1 of 1 people found this helpful
What would interest me more is if there are people with the motherboards identified thus far who aren't running into issues, because I keep thinking this is more a mobo/bios issue (perhaps related to SoC voltage? Voltage regulation ability of the mosfets? etc.) than a 'CPU' issue as such.
1 of 1 people found this helpful
I have a Gigabyte AB350M-D3H-CF. I'm using the BIOS F1 2/20/2017, I
believe it's a 184.108.40.206a BIOS.
Does anyone with this motherboard have the issue?
I don't know if the issue is just isolated to a few or if it's indeed a general issue with the CPU. Like I said, I got mine to crash, but that's only by running the "stress" program at full blast as well. I would like to know as well, but there's so little centralized information available - and what I would like to see is a reporting form on AMD's site with the variables (cpu, mobo, OS, crashes - broken down per error, etc etc) so we can watch for patterns. Right now we're just trying to piece it all together from spread out sources without a baseline/test or avenue for reporting.
All my other Ryzen systems are pretty much the same except I also have some 1700X floating around; motherboards are all Asus Crosshair VI Hero, all G.Skill RAM and EVGA PSU's.
To AMD: Please provide a standardized form just for the new CPUs to help narrow these problems down; limit text input and provide as many options as possible that pertain to Ryzen specifically.
Unfortunately, and surprisingly, this problem disappeared on WSL
when make -j16 &>log.txt (usually I redirect it to /dev/null).
Oh the other hand, on Ubuntu, it happens as usual even if make -j16 &>log.txt.

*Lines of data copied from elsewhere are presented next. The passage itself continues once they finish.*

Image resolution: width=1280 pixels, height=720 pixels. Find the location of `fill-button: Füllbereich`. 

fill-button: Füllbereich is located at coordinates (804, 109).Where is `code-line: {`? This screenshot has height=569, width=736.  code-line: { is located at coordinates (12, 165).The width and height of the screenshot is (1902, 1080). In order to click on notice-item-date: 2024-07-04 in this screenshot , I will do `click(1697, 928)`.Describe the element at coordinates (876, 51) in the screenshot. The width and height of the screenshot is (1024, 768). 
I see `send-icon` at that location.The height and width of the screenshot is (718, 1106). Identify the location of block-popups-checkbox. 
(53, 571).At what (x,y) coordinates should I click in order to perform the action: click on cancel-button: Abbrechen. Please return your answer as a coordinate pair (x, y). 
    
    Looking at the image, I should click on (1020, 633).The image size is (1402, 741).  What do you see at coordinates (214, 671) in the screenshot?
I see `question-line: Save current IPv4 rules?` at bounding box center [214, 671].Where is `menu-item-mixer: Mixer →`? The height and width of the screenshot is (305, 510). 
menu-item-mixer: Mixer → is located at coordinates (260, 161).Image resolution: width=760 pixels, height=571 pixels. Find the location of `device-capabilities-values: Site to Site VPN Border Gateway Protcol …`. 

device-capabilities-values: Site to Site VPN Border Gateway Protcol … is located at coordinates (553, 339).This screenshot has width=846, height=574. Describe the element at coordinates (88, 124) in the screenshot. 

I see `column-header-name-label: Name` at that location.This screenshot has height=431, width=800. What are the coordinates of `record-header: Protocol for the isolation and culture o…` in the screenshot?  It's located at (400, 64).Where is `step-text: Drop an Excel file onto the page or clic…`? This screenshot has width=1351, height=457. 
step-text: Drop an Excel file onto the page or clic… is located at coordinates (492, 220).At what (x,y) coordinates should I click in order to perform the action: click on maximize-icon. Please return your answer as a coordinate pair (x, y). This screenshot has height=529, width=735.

This problem is really sensitive about any changes, mb, hardware/software
settings, and so on.
I don't think it is sensitive to changes, it is very random. I mean, I can replicate it easily with the usual mesa/gcc parallel compilation, but sometimes everything just works fine for hours then suddenly things start to go bad. And I can't find any patterns to justify why two seconds before things worked and now they are not. No reboot, no changes, no ambient temperature increase, nothing.